ICH E9は臨床研究における統計解析の原則に関するガイドラインです。6では検定の調整、データ取り扱い、評価項目と評価対象についてまとめています。

多重比較の問題が発生する場合(主要項目が複数ある場合、繰り返し解析、中間解析がある場合)には、多重比較の手法に基づいた第一の過誤の調整が必要となります。確証的研究では多重比較となる部分を示し、調整法を説明する必要があります。主要項目の変化が観察された場合、その変化は治療のみではなく、サブグループ(対照群内での部分群、年齢や性別など)、相互作用などの影響を受けます。相互作用などが観察された場合の治療以外の効果の調整法、層別化解析の方法などは計画書にあらかじめ定めておきます。

データ解析の信頼性を担保するために、データ取り扱いの方法を適切に定めたりソフトウェアのバリデーションを行う、データインテグリティが重要となります。ソフトウェアの信頼性を確かめるバリデーションの方法は手順として定めます。

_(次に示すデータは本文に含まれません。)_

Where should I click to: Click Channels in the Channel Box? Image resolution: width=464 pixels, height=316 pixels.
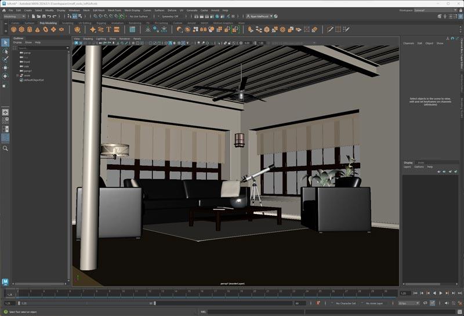(x=408, y=43)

治験の評価において、安全性と忍容性の検証はすべての治験において重要となるとされています。開発初期には探索的に、後期には確証的に安全性と忍容性を調べます。安全性における優越性や同等性を検証できる研究デザインを採用し、安全性の忍容性を評価します。安全性と忍容性の評価項目は、類似医薬品のAEとの比較、非臨床・臨床結果、動態、投与方法、対象患者群、研究の期間などを考慮して決定します。通常、血液・臨床化学・バイタルサイン・AE(Adverse Effects、危害事象)を評価項目として記録するようです。AEの記載にはAE時点やMedDRA(ICH M1)に従った用語を用います。評価対象となる患者群は最低1度でも治験薬を摂取した被験者となります。AEについては治療に関係する/しないに関わらず可能な限り徹底的にデータを収集し、特殊集団におけるAEの発生についても解析します。AEの発生は通常全被験者に対する割合として示しますが、暴露患者数や投与期間の影響を受けます。何をAEのリスクとして評価するのか、適切に計画書で定義しておきます。